First off, congratulations, you are obviously paying attention to what your gun is doing in recoil, and have thus noticed something, and achieved a level of understanding that will allow further improvement, that most people never reach.

What you are noticing means that your NPA points the gun slightly to the right. Even if you can compensate for that for the first shot, when the gun bounces in recoil, it comes back down to its NPA. It's important, for the maximum rate of fast AND accurate fire, that your NPA and "pointed right straight ahead when the gun is a firing grip/stance" be the same thing. Adjust your technique until that happens.

Easy way to check this, go out on the range, aim the gun in perfectly. (You don't even really need a target at this point, all you're interested in is the position of the gun before and after it fires.) Close your eyes. Fire a shot. Open your eyes. Are the sights still aligned? If not, adjust your grip, adjust your arm position, whatever it takes until when you open your eyes you still see the sights perfectly aligned.

Now progress to putting up a target at, say, seven yards. Aim in the gun, close your eyes, and fire two shots slow-fire. Open your eyes. Do you have two bullet holes close together in the center of the target, or do you have one (the first shot) centered and one (the second) way off? Close your eyes, do it again. FEEL what it feels like to have the gun track consistently, right back to the same spot. Try to feel that every time.

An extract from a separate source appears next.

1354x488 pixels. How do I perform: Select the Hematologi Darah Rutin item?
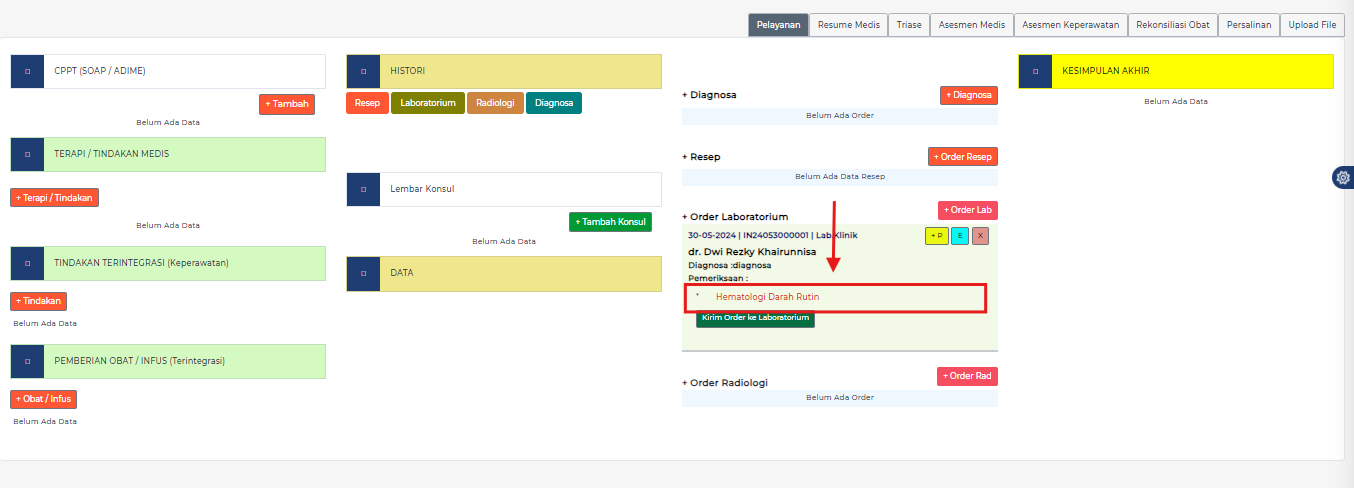coord(767,297)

Once you can do that, pick up the pace, start making your splits shorter. If the shots stay together, pick up the pace some more. When you can fire pairs and keep your shots together, even when firing at the limits of your ability speed-wise, then you know you have a great index, then you know you can fire the gun as fast as you can pull the trigger and still be accurate, simply using NPA and index, and having the gun track consistently. Then, when you don't even really need your eyes to track the sights to keep the shots together, ADD your eyes to the mix. You'll find the sights are tracking really consistently, up, down, back to the same spot. And when the gun is doing that, suddenly tracking the sights in recoil becomes EASY.